An Outdated Grid Has Created a Solar Power Economic Divide


If the United States is ever to make a dent in its production of planet-warming carbon emissions, it will have to crank up the use of solar energy, much of which can be generated from rooftops on homes and businesses. Solar provides only 3 percent of the US energy supply today, but the White House and states like California are pushing to boost that to more than 40 percent in the coming decades.

To get there, home and business owners will need more financial incentives to install photovoltaic panels, while large-scale solar farms also will need land and transmission lines to send power from rural areas to cities. Last week, state regulators in California required builders to install solar panels and battery storage in new commercial and high-rise residential buildings. But a new study finds some low-income and minority neighborhoods might be left behind, mainly because utilities haven’t upgraded the electrical grid equally everywhere.

Even if rooftop solar panels were free to everyone, the authors say, homeowners in these areas wouldn’t be able to use power from solar panels to run appliances or charge an electric vehicle without buying a special battery. That’s because the power grid in those areas can’t accept the additional electric current generated by solar panels.

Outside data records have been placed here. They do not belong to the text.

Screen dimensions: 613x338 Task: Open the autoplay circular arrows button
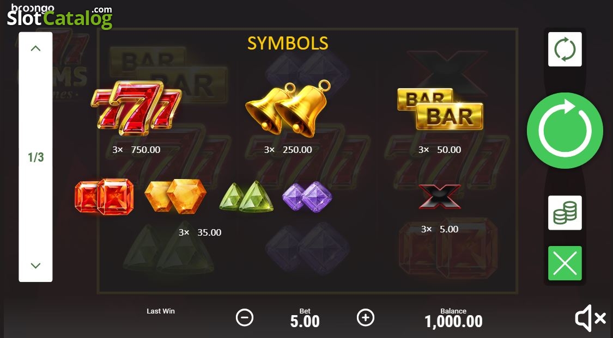tap(565, 49)
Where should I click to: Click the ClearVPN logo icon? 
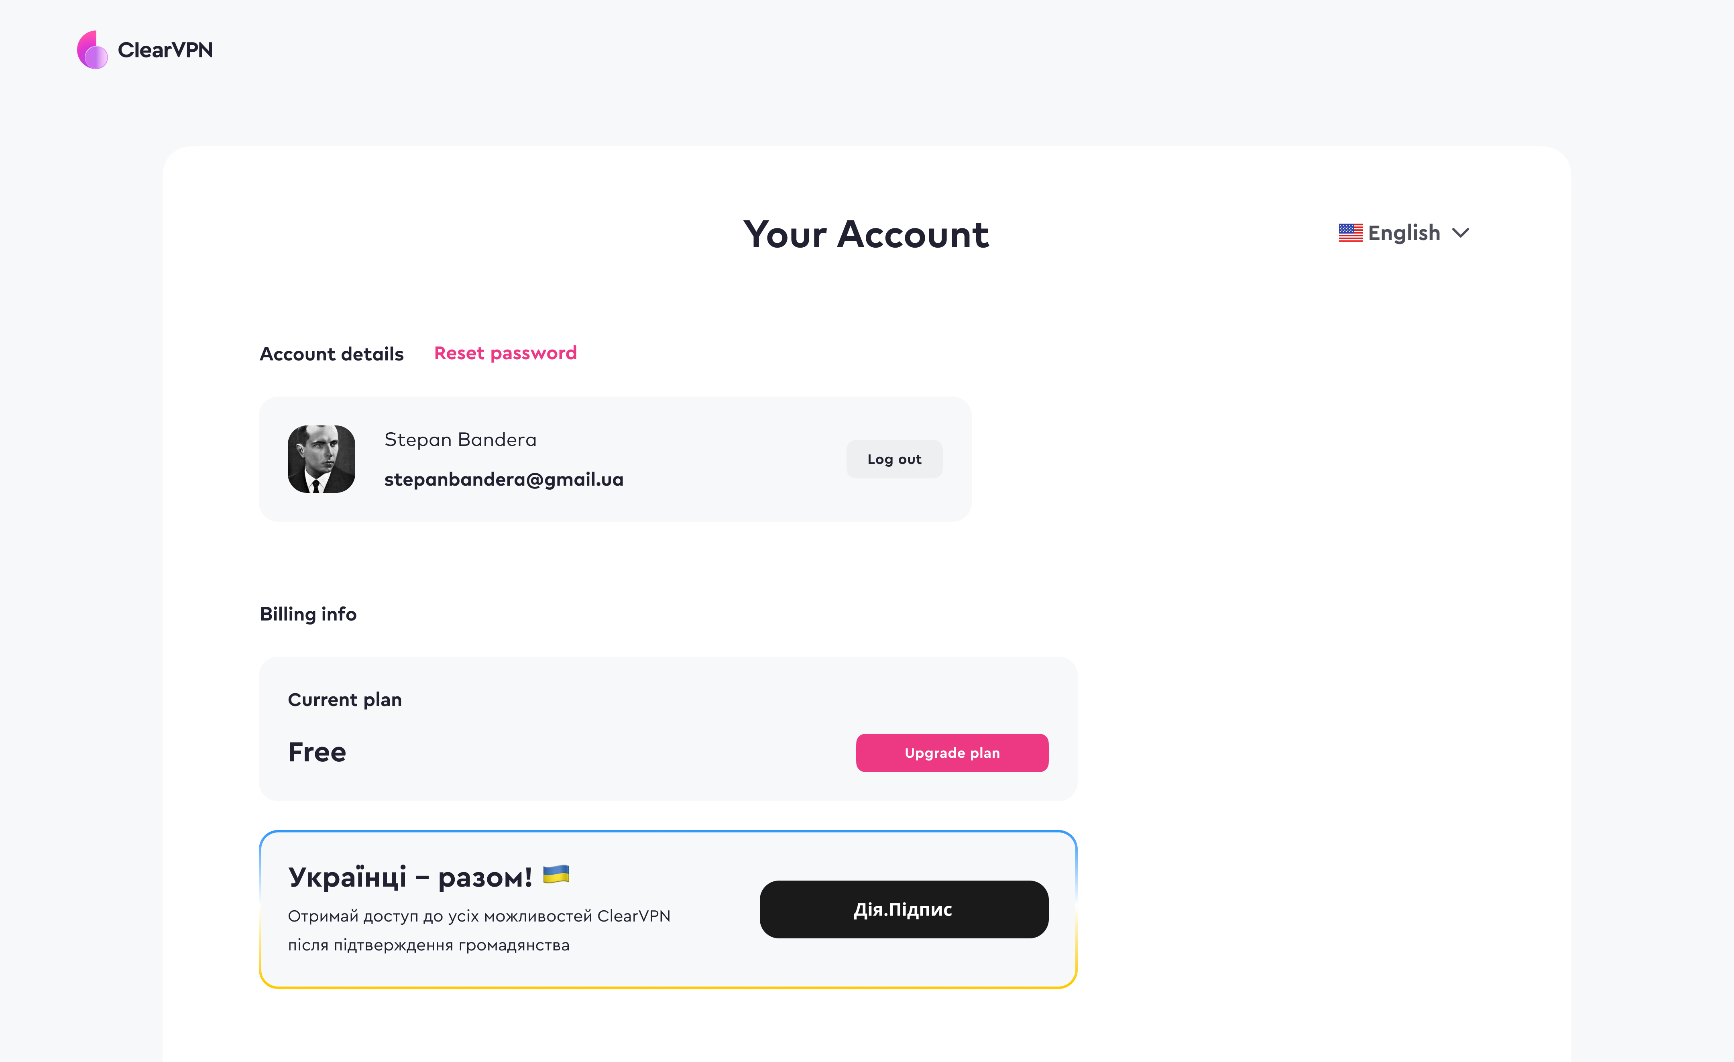(92, 49)
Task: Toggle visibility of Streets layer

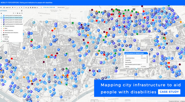Action: (1, 39)
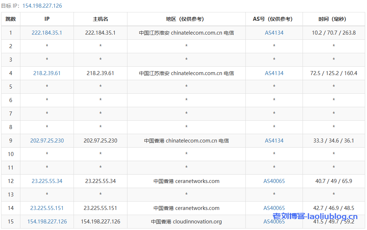
Task: Click the IP column header
Action: pyautogui.click(x=47, y=19)
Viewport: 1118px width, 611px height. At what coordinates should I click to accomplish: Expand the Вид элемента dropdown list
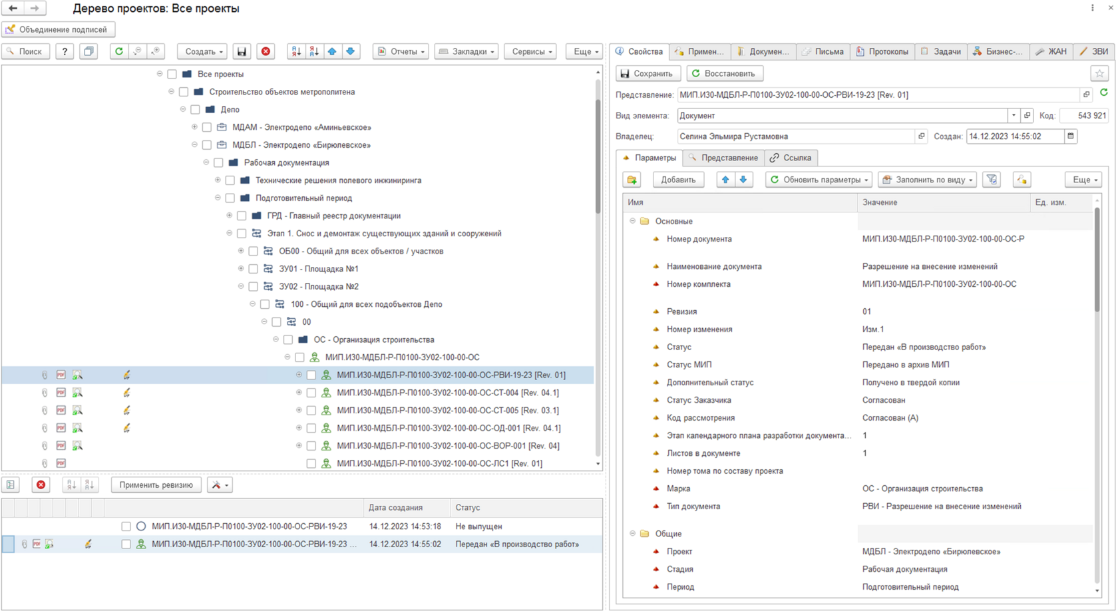tap(1014, 116)
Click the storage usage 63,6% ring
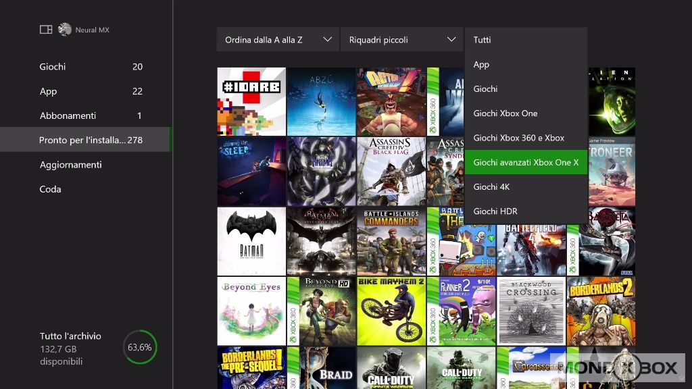The image size is (692, 389). 140,347
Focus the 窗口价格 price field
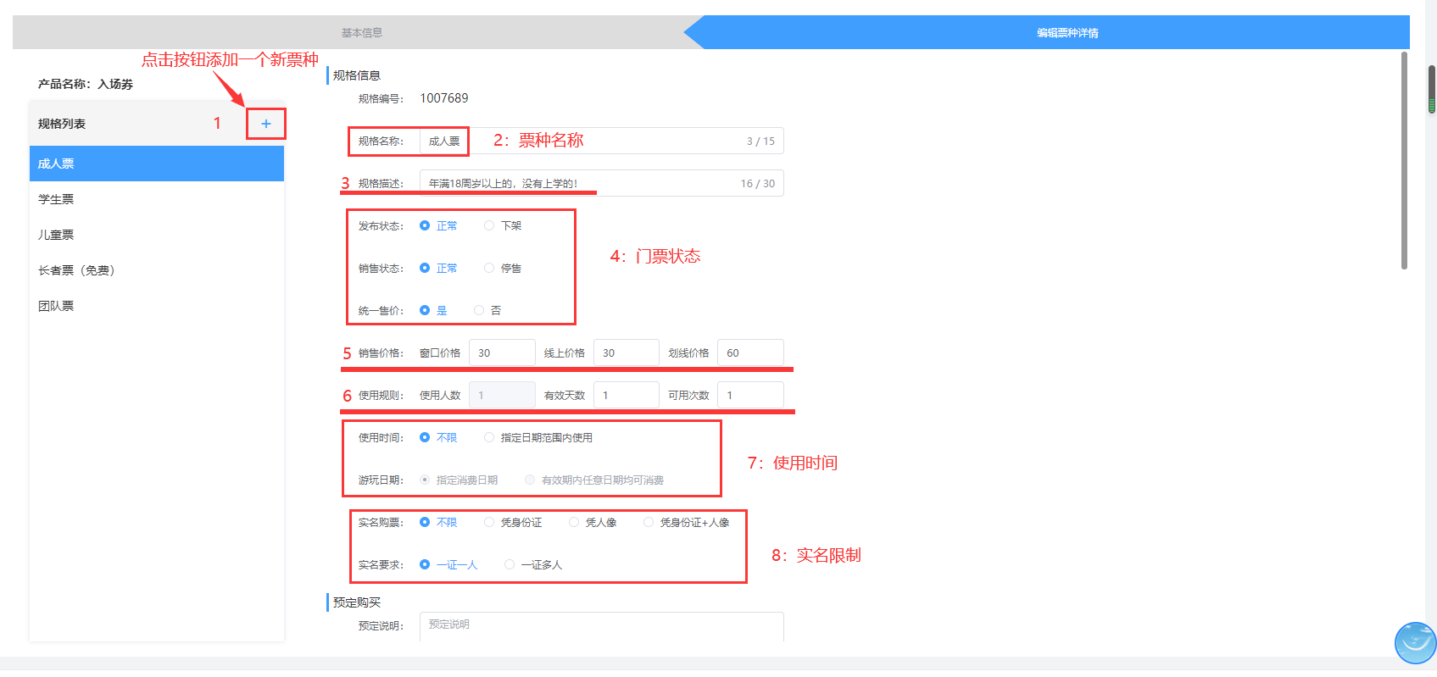 pyautogui.click(x=501, y=352)
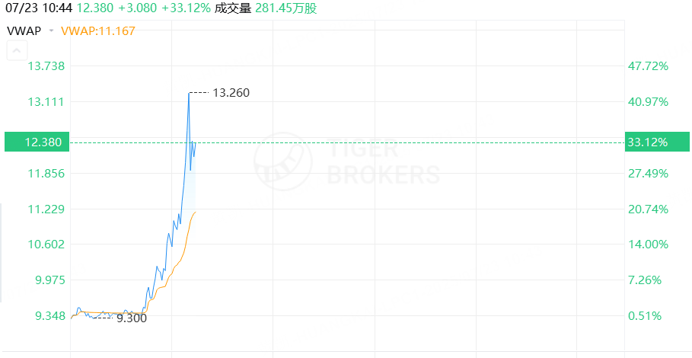The image size is (692, 358).
Task: Click the 47.72% percentage axis label
Action: pyautogui.click(x=648, y=66)
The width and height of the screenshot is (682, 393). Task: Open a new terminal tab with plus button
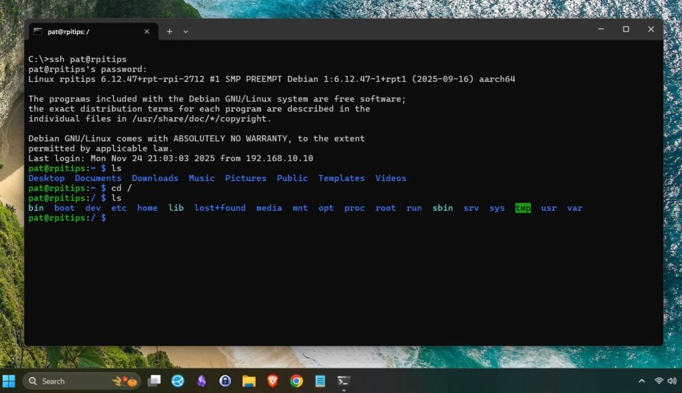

“There isn’t enough capacity for everyone to have solar power, even if that solar were free,” says Anna Brockway, lead author on the study published this week in the journal Nature Energy and a graduate student in the Energy and Resources Group at UC Berkeley. “We find those limitations are starker in Black-identified and disadvantaged communities. Those communities have even less grid capacity per household to be able to accommodate solar that people might want to obtain.”

Brockway and her colleagues studied Pacific Gas and Electric and Southern California Edison, two utilities in California, the state that generates the most solar power in the country. PG&E’s service area stretches from Mount Shasta south to Santa Barbara, while SCE’s service territory covers Los Angeles County, Orange County, and San Bernardino County, as well as the border region with Nevada. They chose these two utility districts because they have the highest use of solar power in the state. Both serve high- and low-income areas, as determined by census tract data, and together provide power to 30 million people.

The researchers compared the utility’s own maps of “hosting capacity,” which is how much power the electric grid can handle in each neighborhood, to census data on racial demographics and economics at the block level. They then estimated how much circuit capacity would be needed to accommodate rooftop solar and distribute it in neighborhoods.

For decades, the power grid has been built to send electricity in one direction—from a power plant, through transmission lines, to the home or business. But homeowners have started producing electricity and sending it the other way. In wealthier areas and whiter communities, where solar panels have become common in the past few decades, utilities have upgraded equipment so that the two-way current flow is easier. “Early adopters disproportionately fit into certain demographic characteristics of being white and of being higher income than the average ratepayer,” Brockway says.

But that’s not the case in minority neighborhoods, where rooftop solar isn’t as common. Take, for example, the transformers that connect power lines to each home or business. Older ones are not built to carry extra power generated from rooftop panels in the opposite direction. Any extra current flow would be turned into heat, which can damage or destroy the transformers. “Anytime you are moving electricity from one place to another, whether solar power or through the grid to charge something, there’s going to be an increased amount of power current flowing through the lines,” Brockway says. Those lines, she continues, “are only able to handle a certain amount of current.”

This congestion might also make it tougher to charge electric vehicles at home, says Mohit Chhabra, senior scientist at the Natural Resources Defense Council, and that will make it harder for the US to switch from gas-powered to cleaner EVs. “The fact that the grid isn’t ready to take on the level of electrification that we want to isn’t a good thing,” Chhabra says. “We don’t want a situation where Black and lower-income neighborhoods are unable to charge their vehicle at home or near their home.”